DATASET RECORDS -

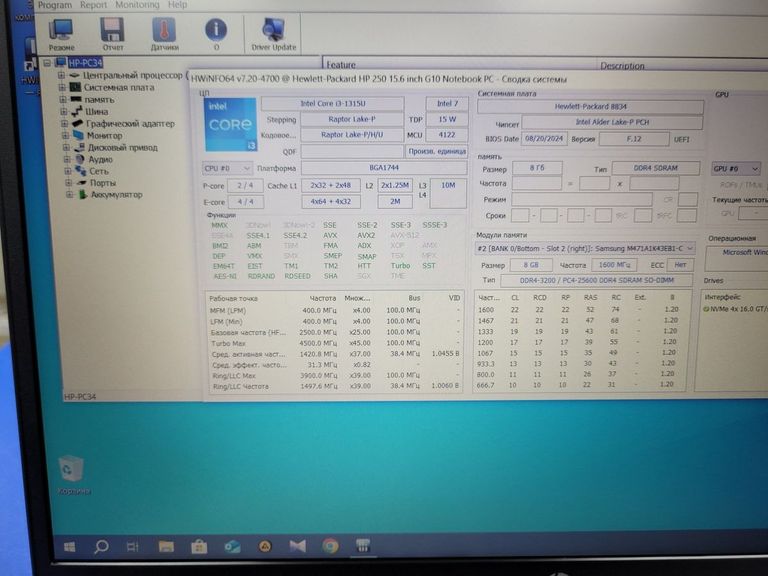Expand the Центральный процессор tree node
768x576 pixels.
[x=61, y=75]
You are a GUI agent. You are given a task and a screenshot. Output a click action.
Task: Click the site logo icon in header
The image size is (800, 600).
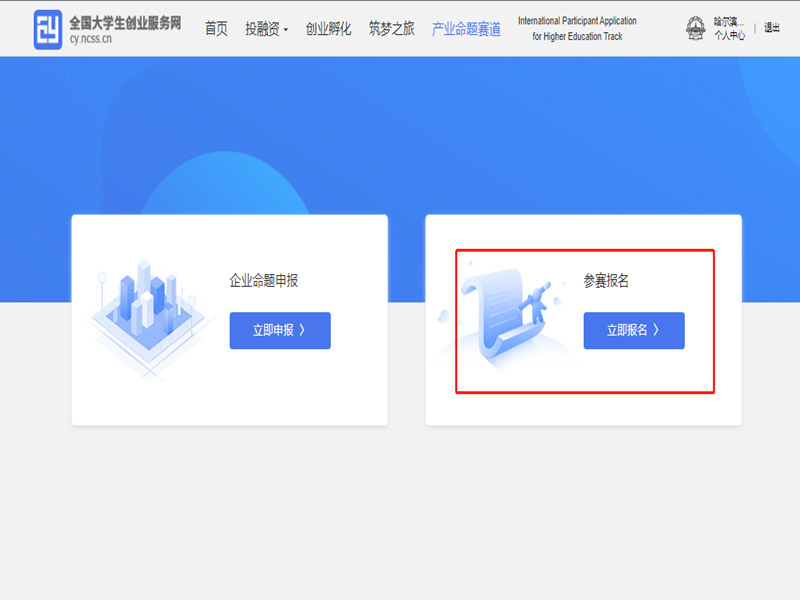[x=47, y=29]
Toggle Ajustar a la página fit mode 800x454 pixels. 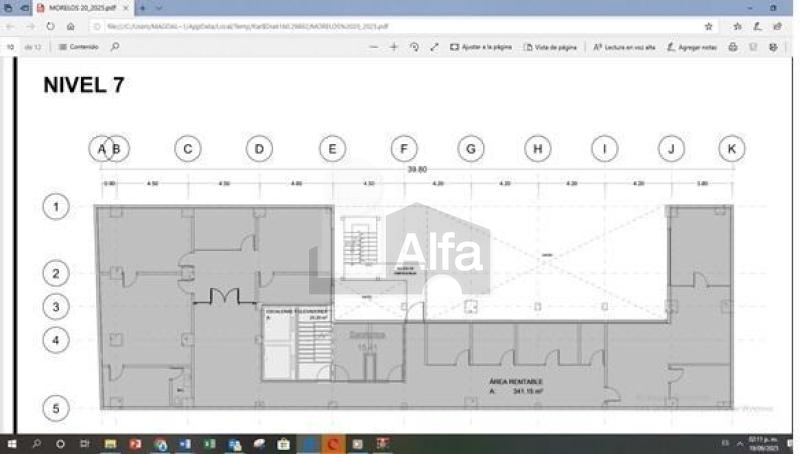point(481,47)
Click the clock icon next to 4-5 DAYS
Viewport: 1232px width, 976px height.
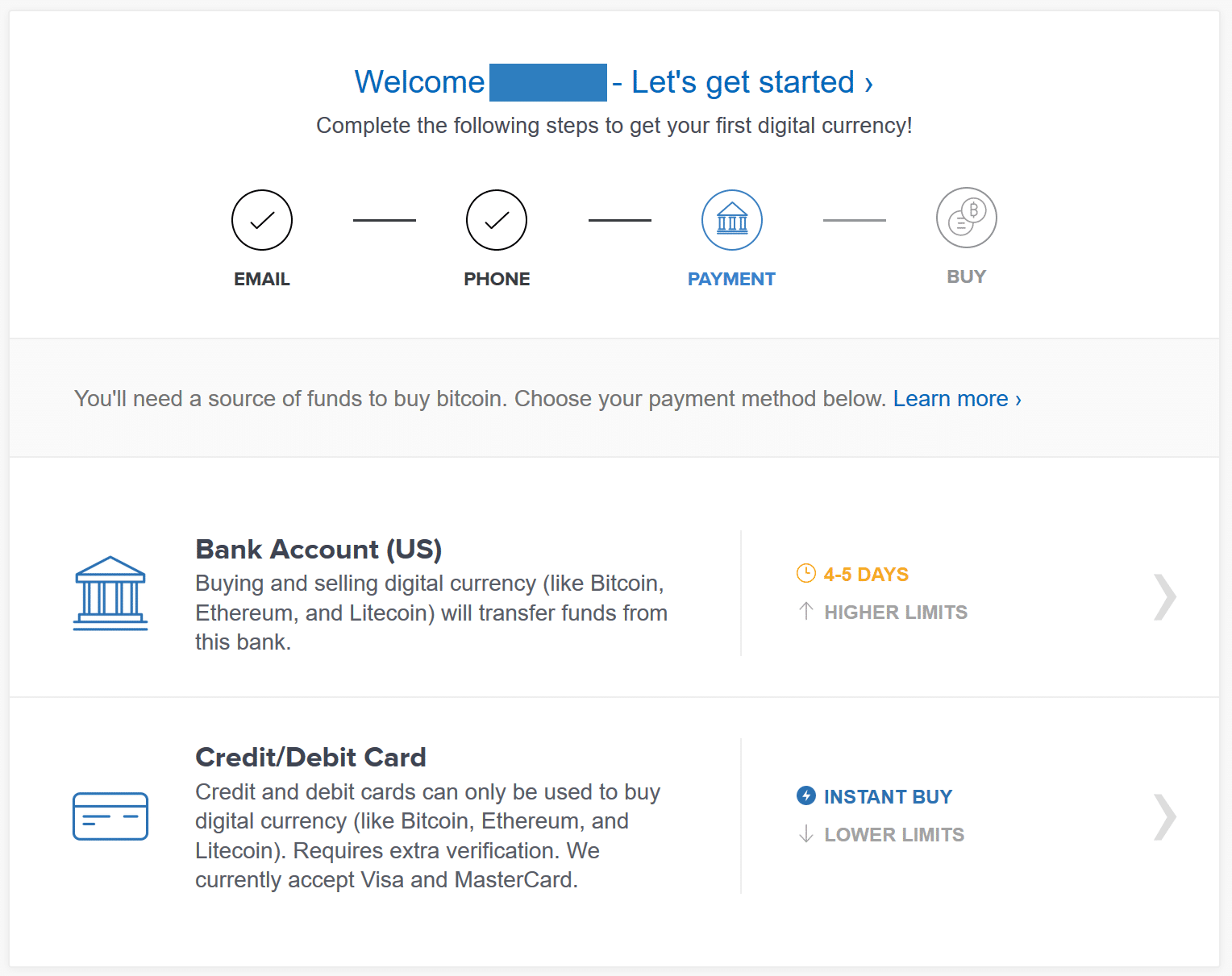[x=805, y=573]
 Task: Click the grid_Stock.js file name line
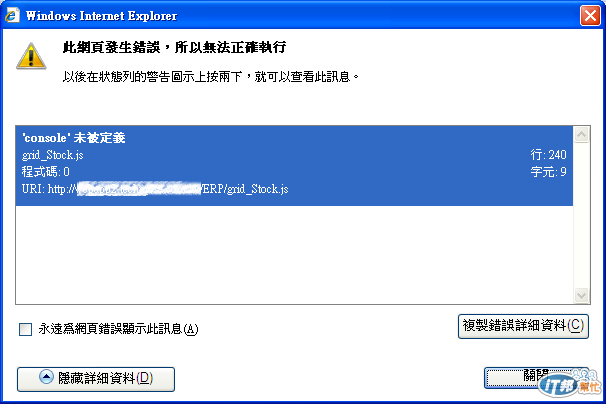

EXERCISE DETAILS - A single figure is required: the number of lines in the entries above that include the word "icon".

YOUR RESPONSE - 2